Methods: Patients from two centres who were diagnosed with PEGN between 1997 and 2014 were studied retrospectively. Clinicopathological characteristics and renal outcome were compared between patients presenting with pauci-immune necrotizing extracapillary glomerulonephritis associated or not with the presence of circulating ANCA.

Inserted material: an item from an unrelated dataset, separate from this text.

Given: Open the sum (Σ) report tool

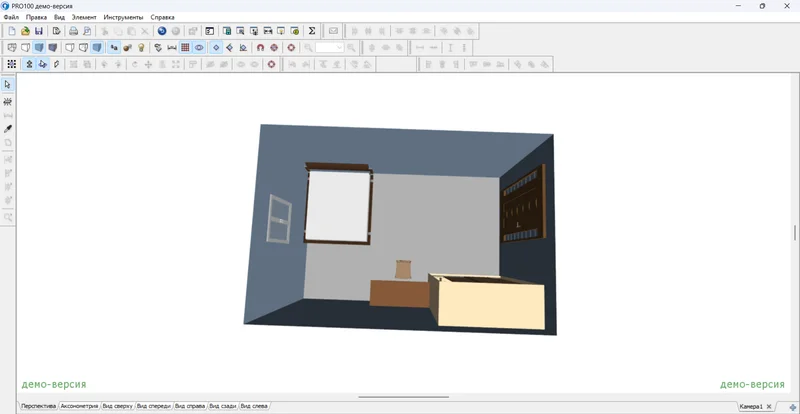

Results: Among the 114 patients with PEGN, 29 (25.4%) were ANCA negative. Compared with the 85 ANCA-positive patients, ANCA-negative patients were younger at the onset (54.8 ± 17.2 vs. 62 ± 14.0 years; P < 0.05). The median level of urinary protein excretion was significantly higher among ANCA-negative patients (3.1 vs. 1 g/24 h; P < 0.001), whereas no differences were found in renal function and need for dialysis between ANCA-negative and positive groups. Extrarenal involvement was present independently of ANCA status. Histological analysis showed that ANCA-negative patients were more likely to have mesangial proliferation (P < 0.05). Renal and global survival were similar between ANCA-negative and positive patients, and treatment response and relapse rates were comparable in both groups.

Conclusions: ANCA-negative pauci-immune extracapillary glomerulonephritis is not a rare condition and is part of a systemic vasculitis disease. Although ANCA-negative patients have renal and histological characteristics that differ from ANCA-positive patients, renal survival and treatment response in PEGN are independent of ANCA status.

Keywords: antibody; crescent; glomerulonephritis; vasculitis.